A quilt that truly warms the heart

By LISA BRITTON For the Baker City Herald December 23, 2011 05:28 pm

The ‘Threads of Life’ quilt honors organ donors and recipients.
The ‘Threads of Life’ quilt honors organ donors and recipients.
Each quilt square tells a story — lives saved by organ donation, and lives forever memorialized by giving the gift of life.

This “Threads of Life” quilt is one of 12 circulated in Oregon and Southwest Washington by Donate Life Northwest. It is currently on display at the Baker City DMV office, 3370 10th St.

The squares were designed and submitted either by organ recipients, or the family of organ donors.

This quilt includes a square designed by Sierra Bingham of North Powder, who received a heart transplant on Aug. 3, 2006.

A book accompanying the quilt tells the story of each square, the people who received and the people who gave.

“It’s very touching, especially with Sierra’s square,” said Sarah Lien, CSM of the DMV offices in Baker City, La Grande and Enterprise.

Sierra was diagnosed with a heart condition called idiopathic dilated cardiomyopathy.

She was at Lucile Packard Children’s Hospital in California when, on Aug. 2, 2006, her heart started to fail and doctors recommended she be put on an artificial heart.

But by 1:30 a.m. Aug. 3, her heart had stabilized and her family learned that a donor heart had become available.

She received her new heart at 6:30 a.m.

For her design, “she wanted to make a square that had a heart for her heart transplant, and a green ribbon in recognition of organ donation.”

Her heart came from a 6-year-old boy named Nicholas, and her square honors him: “Thank you Nicholas, Our Hero.”

Her printed story explains: “She also wanted to pay tribute to Nicholas and his family for their decision to donate during an unimaginably difficult situation.”

Lien said she requested this particular quilt, with its local connection.


Becoming an organ donor

According to Donate Life Northwest, 98 percent of people who sign up to be organ donors do so through their motor vehicle department.

“We’re required to ask everyone 15 and older if they want to be an organ donor,” Lien said.

Also, the DMV employees are trained to answer questions and dispel myths about organ donation.

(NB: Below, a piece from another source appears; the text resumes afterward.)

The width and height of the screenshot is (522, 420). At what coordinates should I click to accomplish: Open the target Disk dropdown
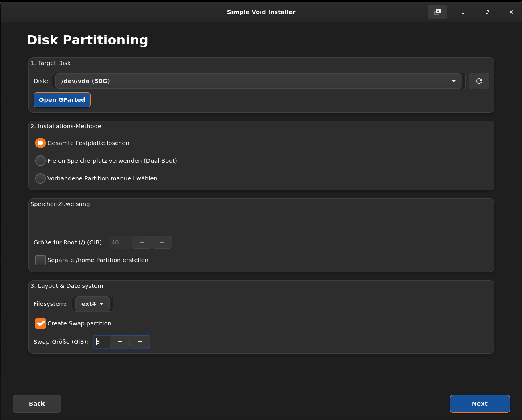click(259, 81)
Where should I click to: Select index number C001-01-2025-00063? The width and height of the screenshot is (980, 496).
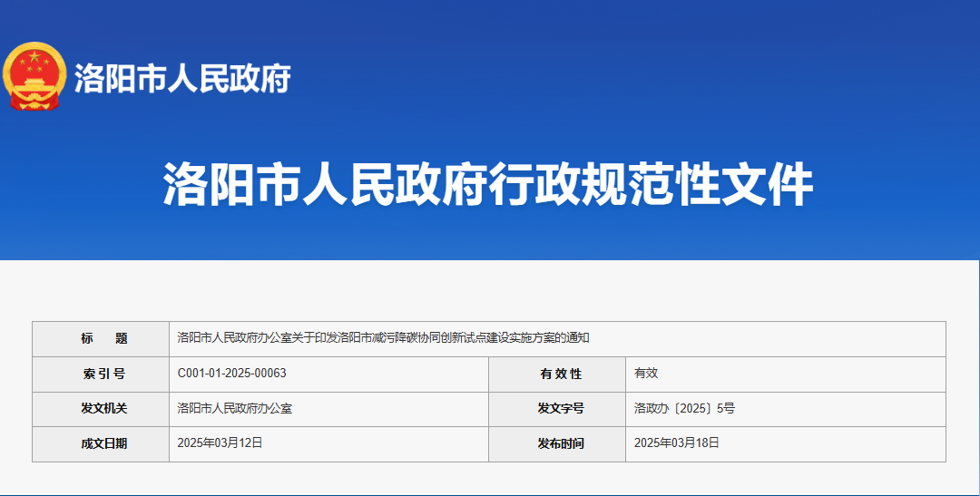pos(232,374)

Consider this: one donor can save up to eight lives and restore sight or mobility to another 50 people as an eye and tissue donor.

As of Dec. 1, Oregon has nearly 2.2 million registered organ donors — 70 percent of Oregonians age 18 and older.

However, each day 18 people in the U.S. die awaiting an organ transplant.

The number of men, women and children in the U.S. waiting for an organ transplant is more than 112,000, with 2,700 of those in the Pacific Northwest.

Donate Life Northwest emphasizes these facts:

• Do not rule yourself out due to age or health

• Your medical care will never be compromised because you signed up to be a donor

• All major religions in the U.S. support organ, eye and tissue donation

• Until you are 18, your family must give consent at the time of donation.


How to register

There are three ways to register as an organ donor:

• Code your driver’s license/permit/ID card

• Register at www.donatelifenw.org

• Request a paper form from Donate Life Northwest (800-452-1369)

More information is also available on the website, www.donatelifenw.org.